- _What to work on_:
Your answer should restate each line of the data below word for word.

Stored data:
***

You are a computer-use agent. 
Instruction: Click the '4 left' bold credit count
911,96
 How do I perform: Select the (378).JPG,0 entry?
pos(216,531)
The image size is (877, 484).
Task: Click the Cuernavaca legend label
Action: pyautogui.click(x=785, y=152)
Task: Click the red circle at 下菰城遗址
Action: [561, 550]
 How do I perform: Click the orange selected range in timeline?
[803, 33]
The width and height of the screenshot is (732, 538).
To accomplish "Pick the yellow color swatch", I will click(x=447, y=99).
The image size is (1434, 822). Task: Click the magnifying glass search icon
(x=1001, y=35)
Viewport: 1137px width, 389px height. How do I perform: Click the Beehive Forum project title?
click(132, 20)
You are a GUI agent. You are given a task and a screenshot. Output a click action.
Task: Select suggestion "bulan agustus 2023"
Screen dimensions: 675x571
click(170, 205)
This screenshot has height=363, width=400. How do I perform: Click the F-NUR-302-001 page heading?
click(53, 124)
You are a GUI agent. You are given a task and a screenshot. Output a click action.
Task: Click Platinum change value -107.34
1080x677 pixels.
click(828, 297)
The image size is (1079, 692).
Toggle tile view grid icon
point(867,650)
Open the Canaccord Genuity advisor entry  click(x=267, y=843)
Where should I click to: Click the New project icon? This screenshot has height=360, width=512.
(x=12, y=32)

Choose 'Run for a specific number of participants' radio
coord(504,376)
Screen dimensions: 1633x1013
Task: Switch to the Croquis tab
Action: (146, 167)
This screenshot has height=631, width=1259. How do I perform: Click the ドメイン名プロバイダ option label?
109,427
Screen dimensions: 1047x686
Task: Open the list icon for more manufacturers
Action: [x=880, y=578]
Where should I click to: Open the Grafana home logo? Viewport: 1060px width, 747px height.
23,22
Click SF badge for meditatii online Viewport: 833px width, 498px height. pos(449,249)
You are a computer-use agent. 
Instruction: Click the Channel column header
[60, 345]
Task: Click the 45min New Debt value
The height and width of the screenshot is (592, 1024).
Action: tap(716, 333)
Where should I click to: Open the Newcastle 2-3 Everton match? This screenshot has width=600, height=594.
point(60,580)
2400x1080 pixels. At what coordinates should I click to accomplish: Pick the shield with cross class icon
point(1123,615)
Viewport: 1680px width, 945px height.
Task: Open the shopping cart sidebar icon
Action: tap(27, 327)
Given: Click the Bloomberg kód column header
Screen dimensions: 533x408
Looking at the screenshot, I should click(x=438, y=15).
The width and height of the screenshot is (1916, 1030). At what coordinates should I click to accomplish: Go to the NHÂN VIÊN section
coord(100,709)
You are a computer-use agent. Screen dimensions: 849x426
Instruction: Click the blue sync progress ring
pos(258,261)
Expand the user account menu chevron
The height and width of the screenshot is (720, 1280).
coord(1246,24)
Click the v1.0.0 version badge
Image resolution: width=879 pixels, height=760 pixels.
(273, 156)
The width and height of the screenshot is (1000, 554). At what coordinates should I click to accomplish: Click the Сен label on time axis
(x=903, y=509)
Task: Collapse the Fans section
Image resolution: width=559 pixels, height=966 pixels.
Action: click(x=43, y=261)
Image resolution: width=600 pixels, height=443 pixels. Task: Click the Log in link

***

- _The answer_:
You are a computer-use agent. 
Instruction: Click the '4 left' bold credit count
911,96
 How do I perform: Select the (378).JPG,0 entry?
pos(216,531)
The image size is (877, 484).
Task: Click the Cuernavaca legend label
Action: pyautogui.click(x=785, y=152)
Task: Click the red circle at 下菰城遗址
Action: [561, 550]
 How do I perform: Click the orange selected range in timeline?
[803, 33]
The width and height of the screenshot is (732, 538).
To accomplish "Pick the yellow color swatch", I will click(x=447, y=99).
The image size is (1434, 822). Task: Click the magnifying glass search icon
(x=1001, y=35)
Viewport: 1137px width, 389px height. How do I perform: Click the Beehive Forum project title?
click(132, 20)
You are a GUI agent. You are given a task and a screenshot. Output a click action.
Task: Select suggestion "bulan agustus 2023"
Screen dimensions: 675x571
click(170, 205)
This screenshot has height=363, width=400. How do I perform: Click the F-NUR-302-001 page heading?
click(53, 124)
You are a GUI agent. You are given a task and a screenshot. Output a click action.
Task: Click Platinum change value -107.34
1080x677 pixels.
click(828, 297)
The image size is (1079, 692).
Toggle tile view grid icon
point(867,650)
Open the Canaccord Genuity advisor entry  click(x=267, y=843)
Where should I click to: Click the New project icon? This screenshot has height=360, width=512.
(x=12, y=32)

Choose 'Run for a specific number of participants' radio
coord(504,376)
Screen dimensions: 1633x1013
Task: Switch to the Croquis tab
Action: (146, 167)
This screenshot has height=631, width=1259. How do I perform: Click the ドメイン名プロバイダ option label?
109,427
Screen dimensions: 1047x686
Task: Open the list icon for more manufacturers
Action: [x=880, y=578]
Where should I click to: Open the Grafana home logo? Viewport: 1060px width, 747px height.
23,22
Click SF badge for meditatii online Viewport: 833px width, 498px height. pos(449,249)
You are a computer-use agent. 
Instruction: Click the Channel column header
[60, 345]
Task: Click the 45min New Debt value
The height and width of the screenshot is (592, 1024).
Action: tap(716, 333)
Where should I click to: Open the Newcastle 2-3 Everton match? This screenshot has width=600, height=594.
point(60,580)
2400x1080 pixels. At what coordinates should I click to accomplish: Pick the shield with cross class icon
point(1123,615)
Viewport: 1680px width, 945px height.
Task: Open the shopping cart sidebar icon
Action: tap(27, 327)
Given: Click the Bloomberg kód column header
Screen dimensions: 533x408
Looking at the screenshot, I should click(x=438, y=15).
The width and height of the screenshot is (1916, 1030). At what coordinates should I click to accomplish: Go to the NHÂN VIÊN section
coord(100,709)
You are a computer-use agent. Screen dimensions: 849x426
Instruction: Click the blue sync progress ring
pos(258,261)
Expand the user account menu chevron
The height and width of the screenshot is (720, 1280).
coord(1246,24)
Click the v1.0.0 version badge
Image resolution: width=879 pixels, height=760 pixels.
(273, 156)
The width and height of the screenshot is (1000, 554). At what coordinates should I click to accomplish: Click the Сен label on time axis
(x=903, y=509)
Task: Collapse the Fans section
Image resolution: width=559 pixels, height=966 pixels.
Action: click(x=43, y=261)
Image resolution: width=600 pixels, height=443 pixels. Task: Click the Log in link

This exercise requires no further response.